I've never understood why these women who are allegedly getting £400/hr or £500 through to £1000 a meet actually need to be on SA?
Surely they're that great to be with in the first place, that they won't need to be entertaining other men as their regular(s) will be taking care of them and they won't have that much spare times whilst jetting off, shopping, fancy restaurants etc.?

Greed, they are not getting it or addiction

Offline Ally McFeel

Had a weird experience on seeking recently. Was talking to a bird that seemed genuine at first. We swapped pictures, numbers etc. Seemed keen to meet but then couldn't make it. I joked and asked her if she had any friends that would be available. She then proceeded to give me a list of about 20 SA profiles with numbers and what they would be keen on doing. Felt like I was just talking to some kind of pimp. Anyone else had this?

Offline Punting2022

Had a weird experience on seeking recently. Was talking to a bird that seemed genuine at first. We swapped pictures, numbers etc. Seemed keen to meet but then couldn't make it. I joked and asked her if she had any friends that would be available. She then proceeded to give me a list of about 20 SA profiles with numbers and what they would be keen on doing. Felt like I was just talking to some kind of pimp. Anyone else had this?

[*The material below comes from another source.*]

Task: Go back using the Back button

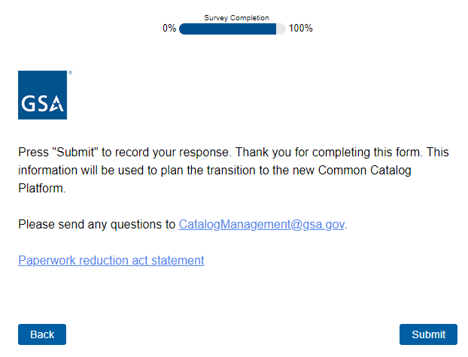Action: [42, 334]
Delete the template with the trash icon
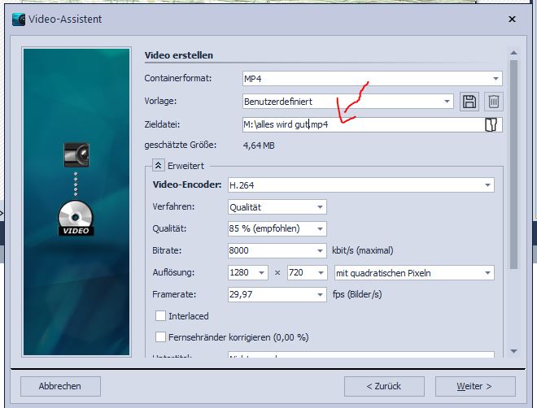Viewport: 537px width, 408px height. [x=493, y=102]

Yes Pimps prob do operate on the site, im sure sugar babys have a forum where they discuss things. How to play men etc
« Last Edit: June 20, 2023, 08:53:58 pm by Punting2022 »

Offline updownandaround

Yes Pimps prob do operate on the site, im sure sugar babys have a forum where they discuss things. How to play men etc

They also have WhatsApp groups where they post SA profiles and other details about the guys.

Offline wheeliebinwanking

Had a weird experience on seeking recently. Was talking to a bird that seemed genuine at first. We swapped pictures, numbers etc. Seemed keen to meet but then couldn't make it. I joked and asked her if she had any friends that would be available. She then proceeded to give me a list of about 20 SA profiles with numbers and what they would be keen on doing. Felt like I was just talking to some kind of pimp. Anyone else had this?

There will be a WG/SB collective out there no doubt...similar to UKP perhaps?